I’ve passed through Balham many times over the year and stopped there while walking the Capital Ring with Andy and Harald. On that occasion we had coffees (bacon sandwich and hot chocolate for Andy) at the aptly-named The Fat Delicatessen. This time I choose Trinity Stores and have one of their lunch platters – an aubergine fritter, a courgette fritter, salad with cheese, nuts, brown rice and parsnips and a green leaf salad. It’s good but it doesn’t quite hit the foodie heights of The Frog on the Green in Peckham or The Hackney Pearl in Hackney Wick.

Balham Station with - joy of joys - diagonal timed pedestrian crossing: eat your heart out, Oxford Circus.

Balham Station with – joy of joys – diagonal timed pedestrian crossing: eat your heart out, Oxford Circus.

Trinity Stores is a canteen-style café with a cooking area behind a counter, ceiling fans and lamps slung down from the ceiling and a wood-framed glass counter with sliding trays under. There is little in the way of delicatessan or store-type produce. One of the trays has packets of spaghetti, another has what looks like spare till rolls. I talk with one of the woman serving. The joint is called Trinity Stores because there used to be three delicatessans-cum-teashops in the area, but now it’s the only one left standing. And, while it sells bread and spaghetti and a few other items, it’s now mainly an eaterie. So there’s only one of them, and it isn’t a store. I don’t quite get why they get from there to the name Trinity Stores. But, well, that’s their business and the food is good and the service is good and, I’ll find out later, the five-seed one-day old (and therefore half-price) sourdough loaf is good.

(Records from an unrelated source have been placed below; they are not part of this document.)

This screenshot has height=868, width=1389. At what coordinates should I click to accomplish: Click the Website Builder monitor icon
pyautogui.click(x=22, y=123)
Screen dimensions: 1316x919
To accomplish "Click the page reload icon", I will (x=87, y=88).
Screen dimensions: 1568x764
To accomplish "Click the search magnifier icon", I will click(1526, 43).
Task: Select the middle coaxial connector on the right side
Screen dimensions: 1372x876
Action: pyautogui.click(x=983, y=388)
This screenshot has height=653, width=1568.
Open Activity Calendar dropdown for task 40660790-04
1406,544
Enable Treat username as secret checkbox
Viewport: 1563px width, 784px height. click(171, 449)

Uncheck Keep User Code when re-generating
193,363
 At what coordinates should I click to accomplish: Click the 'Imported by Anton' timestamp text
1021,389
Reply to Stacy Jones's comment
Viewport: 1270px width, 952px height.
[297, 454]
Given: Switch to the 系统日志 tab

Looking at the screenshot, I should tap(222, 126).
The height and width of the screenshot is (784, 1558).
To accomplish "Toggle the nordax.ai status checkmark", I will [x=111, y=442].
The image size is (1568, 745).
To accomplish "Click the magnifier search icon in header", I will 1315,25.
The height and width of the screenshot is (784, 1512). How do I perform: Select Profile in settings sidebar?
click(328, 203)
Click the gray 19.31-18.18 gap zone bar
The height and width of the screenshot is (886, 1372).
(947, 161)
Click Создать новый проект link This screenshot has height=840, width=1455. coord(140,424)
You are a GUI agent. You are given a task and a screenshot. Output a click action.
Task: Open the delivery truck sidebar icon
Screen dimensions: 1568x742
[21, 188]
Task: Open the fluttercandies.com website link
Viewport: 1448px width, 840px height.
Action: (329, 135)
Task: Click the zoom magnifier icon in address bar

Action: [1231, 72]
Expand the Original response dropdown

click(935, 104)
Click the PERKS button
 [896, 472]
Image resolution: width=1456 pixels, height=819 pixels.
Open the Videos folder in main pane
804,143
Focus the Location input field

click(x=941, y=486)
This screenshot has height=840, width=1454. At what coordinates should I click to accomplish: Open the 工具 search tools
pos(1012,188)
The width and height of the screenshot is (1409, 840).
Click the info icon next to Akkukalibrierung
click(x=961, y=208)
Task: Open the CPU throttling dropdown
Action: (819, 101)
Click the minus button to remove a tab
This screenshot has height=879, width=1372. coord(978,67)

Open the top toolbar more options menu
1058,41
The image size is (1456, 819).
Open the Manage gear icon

I wander around Balham. I like Balham. It’s got a proper High Street with Waitrose and Sainsburys and Boots and WH Smith. But it’s also got its own idiosyncratic shops – more interesting eateries, a proper butcher’s shop, a wholefood shop, As Nature Intended, where the patchouli oil of the sixties meets the chiller cabinets of the 21st Century, a ‘Casino’ arcade with one-armed bandits and other lose-money-quick machines, and a small street market.

To cap it all and as a satisfying bookend to this day’s trip, there’s a mansion block a little down the road which also featured in Poirot. And, joy of joys, the traffic lights at the crossroads features a pedestrian countdown like at Oxford Circus! I cross diagonally the Balham High Road, the A24 to Dorking and Worthing, towards Balham tube and the journey home.